Publicado na Folha de S.Paulo
A exposição de detalhes da rotina do gabinete do ex-presidente Jair Bolsonaro (PL) a partir de uma série de quebras de sigilo determinadas pelo ministro Alexandre de Moraes, do STF (Supremo Tribunal Federal), gera dúvidas sobre a legalidade da medida.
Criminalistas ouvidos pela Folha afirmam que, por se tratar de uma medida excepcional de investigação, ela só é adotada a partir de indícios concretos de sua necessidade e de forma proporcional ao que é investigado.
Uma quebra ordenada ainda em 2021 permitiu à Polícia Federal acessar a nuvem em que eram armazenadas todas as conversas do tenente-coronel Mauro Cid, ajudante de ordens do ex-presidente. As mensagens, às quais a Folha teve acesso em parte, mostram detalhes da rotina da Presidência e diálogos entre assessores abordando diferentes assuntos internos.
A investigação teve origem no caso do vazamento do inquérito do ataque hacker ao TSE (Tribunal Superior Eleitoral), utilizado por Bolsonaro para atacar a segurança das urnas eletrônicas.

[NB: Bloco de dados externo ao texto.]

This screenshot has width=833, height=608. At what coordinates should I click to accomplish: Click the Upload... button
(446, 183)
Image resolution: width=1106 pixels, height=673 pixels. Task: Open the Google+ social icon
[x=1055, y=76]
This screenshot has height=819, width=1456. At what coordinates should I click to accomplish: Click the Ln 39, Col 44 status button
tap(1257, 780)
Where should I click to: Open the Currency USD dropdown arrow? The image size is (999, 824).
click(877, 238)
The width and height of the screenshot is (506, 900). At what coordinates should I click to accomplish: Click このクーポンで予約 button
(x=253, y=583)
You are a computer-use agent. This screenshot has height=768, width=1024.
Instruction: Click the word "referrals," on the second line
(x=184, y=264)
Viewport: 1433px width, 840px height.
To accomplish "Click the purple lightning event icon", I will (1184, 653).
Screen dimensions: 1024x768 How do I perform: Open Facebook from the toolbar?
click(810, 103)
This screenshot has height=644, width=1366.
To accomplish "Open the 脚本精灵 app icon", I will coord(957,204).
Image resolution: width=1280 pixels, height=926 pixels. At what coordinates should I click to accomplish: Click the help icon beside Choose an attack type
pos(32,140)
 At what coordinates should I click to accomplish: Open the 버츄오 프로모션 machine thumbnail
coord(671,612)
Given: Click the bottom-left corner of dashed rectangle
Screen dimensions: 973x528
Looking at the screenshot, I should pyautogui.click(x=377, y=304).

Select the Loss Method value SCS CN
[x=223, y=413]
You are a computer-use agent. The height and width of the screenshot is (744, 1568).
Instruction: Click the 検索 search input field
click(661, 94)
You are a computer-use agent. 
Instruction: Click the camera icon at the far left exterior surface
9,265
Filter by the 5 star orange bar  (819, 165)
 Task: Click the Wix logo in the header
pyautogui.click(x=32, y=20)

Com a quebra de sigilo telemático de Mauro Cid, o delegado Fabio Shor, responsável pelo caso, pediu uma série de novas quebras de sigilos com base no material encontrado.
Juíza federal aposentada do TRF-3 (Tribunal Regional Federal da 3ª Região), a advogada criminalista Cecília Mello afirma que o descumprimento de regras expõe a investigação.
“Caminhar em uma repetição das práticas lava-jatistas é expor ao insucesso a apuração de fatos que, sim, podem ser graves, mas não devem ser confundidos com posições e interesses políticos. No episódio Lava Jato, o STF atuou como guardião do processo penal constitucional. E agora, quem será o guardião?”, diz.
Vinicius de Souza Assumpção, segundo vice-presidente do IBCCrim, afirma que no caso de acesso a dados armazenados em dispositivos físicos ou virtuais é preciso seguir os parâmetros previstos pelo Marco Civil da Internet, de proteção à intimidade, e de outras leis, sob o risco de invalidar a investigação.
“Eventuais excessos, como a quebra do sigilo de dados que não estejam amparados pela decisão judicial, podem configurar ilegalidade, dando margem à imprestabilidade não só do que foi coletado, mas de tudo que decorrer desse elemento ilicitamente encontrado”.
Para a advogada criminalista Marina Coelho, conselheira do Iasp (Instituto dos Advogados de São Paulo), a quebra de sigilo é lícita se houver proporcionalidade no que é acessado.
“A quebra de sigilo não é bisbilhotar o outro. Ela é determinada para uma investigação que tenha um objeto claro, determinado e objetivo. Uma quebra que é determinada para ficar pescando qualquer coisa é uma prova inconstitucional que deve ser retirada dos autos e não pode surtir efeito”, afirma.
A mesma leitura é feita pelo professor de direito processual penal da PUC-SP Claudio Langroiva, que classifica como indevido e abusivo o acesso a informações não relacionadas.
“À medida que isso é vazado e permitida a publicação, temos um ilícito que precisa ser apurado, porque isso já foi feito no passado, no âmbito da Lava Jato, e foi uma situação extremamente triste e vergonhosa por parte do Judiciário e isso está voltando a ocorrer do outro lado, o que também é inadmissível”, afirma.
Professora de direito e processo penal do Insper, a advogada Tatiana Stoco afirma que, após o governo Bolsonaro, em que houve leniência de Augusto Aras (PRG) em relação a atos do governo, a comunidade jurídica tem questionado “se os fins justificam os meios”.
“Essa forma de atuar do ministro Alexandre de Moraes, deferindo medidas mesmo contrariamente à decisão da PGR, nos causa certo incômodo no sentido de que não se admite no sistema brasileiro uma atuação do magistrado pela busca de provas. É uma atuação de ofício, ainda que na fase de investigação.”
Stoco, porém, afirma que é precipitado concluir que o sigilo abarcou muito mais do que era necessário sem ter acesso ao processo.
Para o advogado criminalista Celso Villardi, professor da FGV, o que é questionável no caso é a competência do Supremo para investigar Mauro Cid, pois decisões da corte indicam que investigações sobre pessoas sem foro por prerrogativa de função devem ser enviadas para a primeira instância.